According to Nielsen Media Research, the episode was seen by an estimated 0.339 million household viewers and gained a 0.11 ratings share among adults aged 18–49. The episode received positive reviews from critics, who praised the humor and the fight between Guillermo and Nandor, although the rest of the storylines and pacing received criticism.

==Plot==
With Baby Colin (Mark Proksch) performing, business at the nightclub has been going well. Nevertheless, Nadja (Natasia Demetriou) is concerned about accidental deaths caused by the wraiths, with the Guide (Kristen Schaal) feeling that they do it on purpose due to bad working conditions.
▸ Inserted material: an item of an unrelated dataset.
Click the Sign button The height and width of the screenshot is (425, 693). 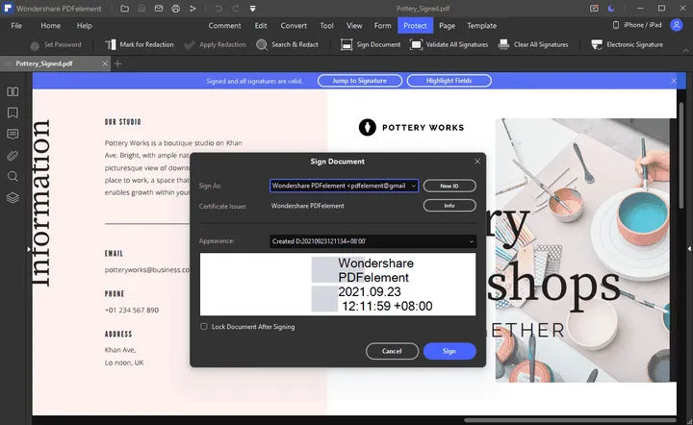point(449,351)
The wraiths have formed a union and their leader, Xerxes, lets their demands well known but Nadja rebuffs them.

Per Nadja's suggestion, the vampires visit a night market, which can be accessed through a subway train, and is a secret marketplace used by many types of supernatural creatures. Laszlo (Matt Berry) decides to introduce Baby Colin to many of the creatures, including fairies. Nandor (Kayvan Novak) introduces Guillermo (Harvey Guillén) to the "familiar fight", in which the vampires bring their familiars to fight to death. When Guillermo is revealed as a familiar, the ringmaster asks him to step in and fight, which Nandor allows as he is getting booed for not doing it. Guillermo easily fends off other familiars and is awarded by "what humans want the most": dried-up dog food. Nevertheless, he is booed by the crowd for not fighting nor hurting the familiars.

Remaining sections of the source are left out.